Comparison of Financial Condition at September 30, 2008 and March 31, 2008
Total assets were $541.8 million at September 30, 2008 compared to
$571.2 million at March 31, 2008, representing a decrease of $29.5 million, or
5.2%. Total loans (excluding loans held for sale) were $462.8 million at
September 30, 2008 compared to $474.9 million at March 31, 2008, representing a
decrease of $12.2 million, or 2.6%. This decrease was primarily due to decreases
in commercial real estate loans of $2.1 million, commercial and industrial loans
of $7.2 million, and construction loans of $8.4 million, partially offset by an
increase in residential loans of $4.9 million. Construction loans declined as
management de-emphasized this type of lending in the current economic
environment. Commercial real estate and commercial and industrial loans
decreased primarily due to payoffs during the period.

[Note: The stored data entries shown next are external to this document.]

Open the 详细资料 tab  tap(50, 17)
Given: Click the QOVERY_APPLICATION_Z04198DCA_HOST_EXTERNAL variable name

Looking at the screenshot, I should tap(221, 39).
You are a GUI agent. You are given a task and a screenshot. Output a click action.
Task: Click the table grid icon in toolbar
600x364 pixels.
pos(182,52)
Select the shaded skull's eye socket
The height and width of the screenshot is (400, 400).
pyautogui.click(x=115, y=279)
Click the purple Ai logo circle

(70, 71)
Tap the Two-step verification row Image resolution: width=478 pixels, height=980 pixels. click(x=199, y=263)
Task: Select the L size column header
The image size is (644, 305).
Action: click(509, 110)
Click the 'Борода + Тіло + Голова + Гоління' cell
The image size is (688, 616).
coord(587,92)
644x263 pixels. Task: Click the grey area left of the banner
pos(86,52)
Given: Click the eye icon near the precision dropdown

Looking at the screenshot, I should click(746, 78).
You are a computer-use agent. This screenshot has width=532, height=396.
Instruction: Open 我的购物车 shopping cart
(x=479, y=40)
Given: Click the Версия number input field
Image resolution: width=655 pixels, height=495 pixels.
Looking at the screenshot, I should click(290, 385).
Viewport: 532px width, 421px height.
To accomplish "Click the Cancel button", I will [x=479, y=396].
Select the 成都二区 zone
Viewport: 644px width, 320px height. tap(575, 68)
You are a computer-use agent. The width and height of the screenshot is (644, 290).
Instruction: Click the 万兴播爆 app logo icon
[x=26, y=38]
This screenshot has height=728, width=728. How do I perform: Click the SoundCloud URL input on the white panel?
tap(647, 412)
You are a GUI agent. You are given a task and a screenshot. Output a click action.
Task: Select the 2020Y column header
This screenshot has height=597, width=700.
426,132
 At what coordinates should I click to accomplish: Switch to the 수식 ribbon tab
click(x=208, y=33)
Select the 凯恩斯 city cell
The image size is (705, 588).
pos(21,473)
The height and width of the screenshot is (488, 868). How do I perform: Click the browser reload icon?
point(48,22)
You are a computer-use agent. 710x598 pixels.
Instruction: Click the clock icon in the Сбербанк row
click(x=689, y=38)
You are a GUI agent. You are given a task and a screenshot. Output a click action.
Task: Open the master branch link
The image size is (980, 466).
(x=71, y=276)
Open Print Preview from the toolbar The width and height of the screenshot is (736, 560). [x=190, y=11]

Management regularly assesses the desirability of holding newly originated
residential mortgage loans in the Bank's portfolio or selling such loans in the
secondary market. A number of factors are evaluated to determine whether or not
to hold such loans in portfolio including current and projected liquidity,
current and projected interest rates, projected growth in other interest-earning
assets and the current and projected interest rate risk profile. Based on its
consideration of these factors, management determined that most long-term
residential mortgage loans originated during the six months ended September 30,
2008 should be retained, rather than being sold in the secondary market. The
decision to sell or hold loans is made at the time the loan commitment is issued
and the Bank simultaneously enters into a best efforts forward commitment to
sell the loan to manage the interest rate risk associated with the decision to
sell the loan. Loans are sold servicing released.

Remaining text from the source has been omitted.